[TEXT SECTION]:
____
Using MPI with C

Parallel programs enable users to fully utilize the multi-node structure of supercomputing clusters. Message Passing Interface (MPI) is a standard used to allow several different processors on a cluster to communicate with each other. In this tutorial we will be using the Intel C++ Compiler, GCC, IntelMPI, and OpenMPI to create a multiprocessor ‘hello world’ program in C++. This tutorial assumes the user has experience in both the Linux terminal and C++.

Resources:

Setup and “Hello, World”

Begin by logging into the cluster and using ssh to log in to a compile node. This can be done with the command:

ssh scompile

Next we must load MPI into our environment. Begin by loading in your choice of C++ compiler and its corresponding MPI library. Use the following commands if using the GNU C++ compiler:

GNU C++ Compiler

module load gcc
module load openmpi

Or, use the following commands if you prefer to use the Intel C++ compiler:

Intel C++ Compiler

module load intel
module load impi

This should prepare your environment with all the necessary tools to compile and run your MPI code. Let’s now begin to construct our C++ file. In this tutorial, we will name our code file: hello_world_mpi.cpp

Open hello_world_mpi.cpp and begin by including the C standard library <stdio.h> and the MPI library <mpi.h> , and by constructing the main function of the C++ code:

#include <stdio.h>
#include <mpi.h>

int main(int argc, char** argv){
    return 0;
}

Now let’s set up several MPI directives to parallelize our code. In this ‘Hello World’ tutorial we’ll be utilizing the following four directives:

MPI_Init():

This function initializes the MPI environment. It takes in the addresses of the C++ command line arguments argc and argv.

MPI_Comm_size():

This function returns the total size of the environment via quantity of processes. The function takes in the MPI environment, and the memory address of an integer variable.

MPI_Comm_rank():

This function returns the process id of the processor that called the function. The function takes in the MPI environment, and the memory address of an integer variable.

MPI_Finalize():

This function cleans up the MPI environment and ends MPI communications.

These four directives should be enough to get our parallel ‘hello world’ running. We will begin by creating two variables, process_Rank, and size_Of_Cluster, to store an identifier for each of the parallel processes and the number of processes running in the cluster respectively. We will also implement the MPI_Init function which will initialize the mpi communicator:

#include <stdio.h>
#include <mpi.h>

int main(int argc, char** argv){
    int process_rank, size_Of_Cluster

    MPI_Init(&argc, &argv);

    return 0;
}

Let’s now obtain some information about our cluster of processors and print the information out for the user. We will use the functions MPI_Comm_size() and MPI_Comm_rank() to obtain the count of processes and the rank of a process respectively:

#include <stdio.h>
#include <mpi.h>

int main(int argc, char** argv){
    int process_Rank, size_Of_Cluster;

    MPI_Init(&argc, &argv);
    MPI_Comm_size(MPI_COMM_WORLD, &size_Of_Cluster);
    MPI_Comm_rank(MPI_COMM_WORLD, &process_Rank);

    printf("Hello World from process %d of %d\n", process_Rank, size_Of_Cluster);

    return 0;
}

Lastly let’s close the environment using MPI_Finalize():

#include <stdio.h>
#include <mpi.h>

int main(int argc, char** argv){
    int process_Rank, size_Of_Cluster;

    MPI_Init(&argc, &argv);
    MPI_Comm_size(MPI_COMM_WORLD, &size_Of_Cluster);
    MPI_Comm_rank(MPI_COMM_WORLD, &process_Rank);

    printf("Hello World from process %d of %d\n", process_rank, size_Of_Cluster);

    MPI_Finalize();
    return 0;
}

Now the code is complete and ready to be compiled. Because this is an MPI program, we have to use a specialized compiler. Be sure to use the correct command based off of what compiler you have loaded.
____
Answer these questions from the MPI tutorial:
1. Which two module commands load the tools for the Intel C++ compiler?
2. What file name does the tutorial give its code?
3. What does MPI_Finalize() do?
The material has no connection to the MPI tutorial.

[GIVEN DATA]:
____
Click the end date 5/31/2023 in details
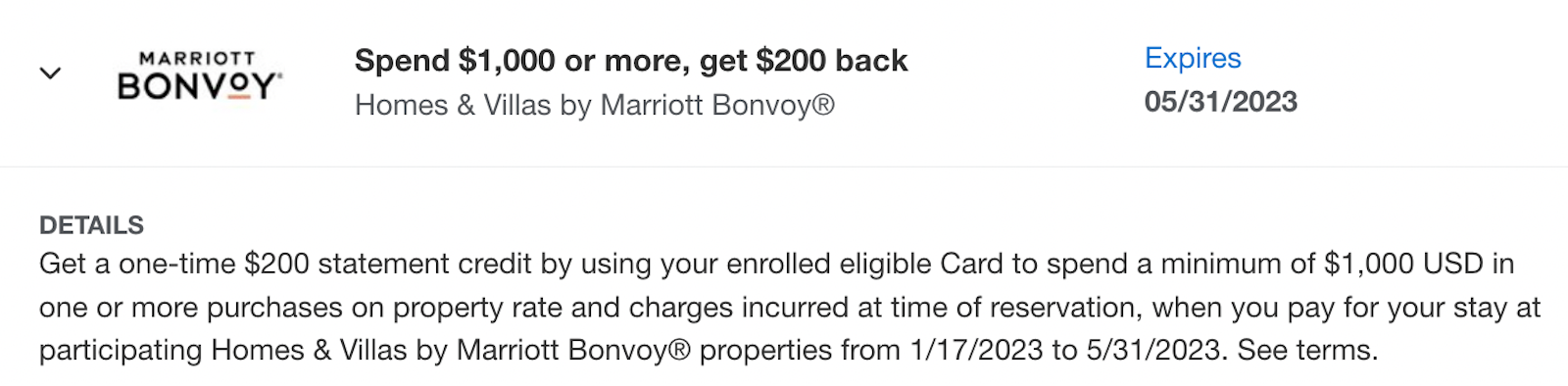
____
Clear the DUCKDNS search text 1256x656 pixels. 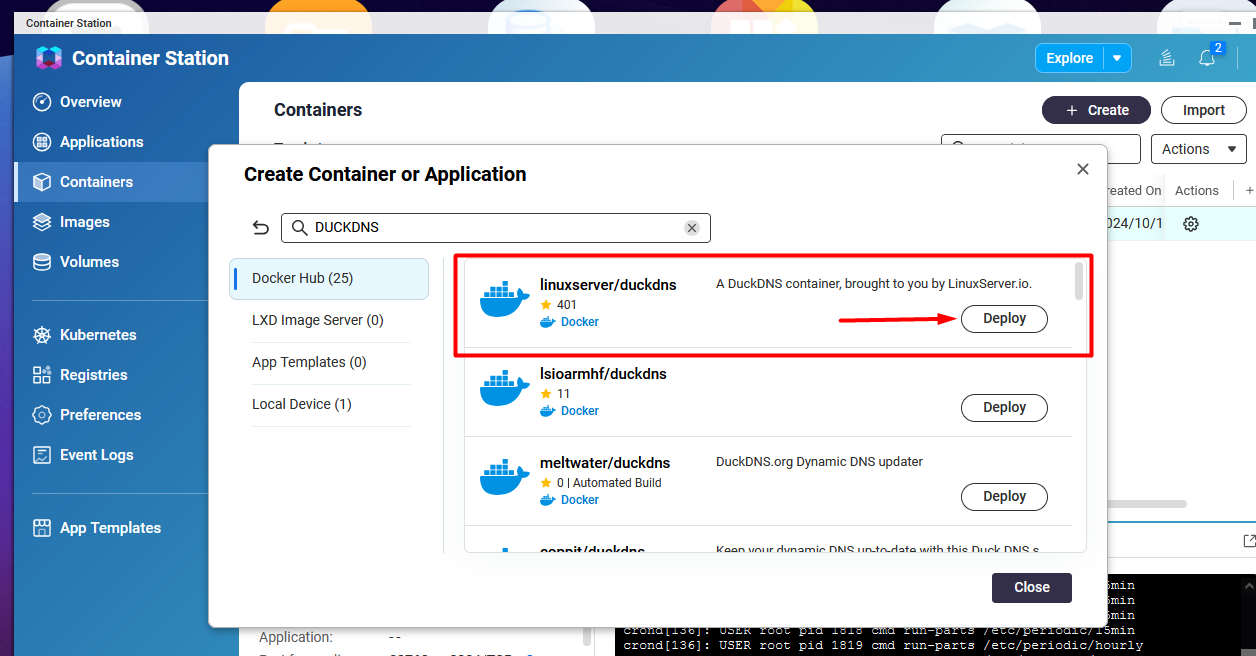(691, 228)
____
[OUTPUT BELOW]:
1. module load intel and module load impi
2. hello_world_mpi.cpp
3. It cleans up the MPI environment and ends MPI communications.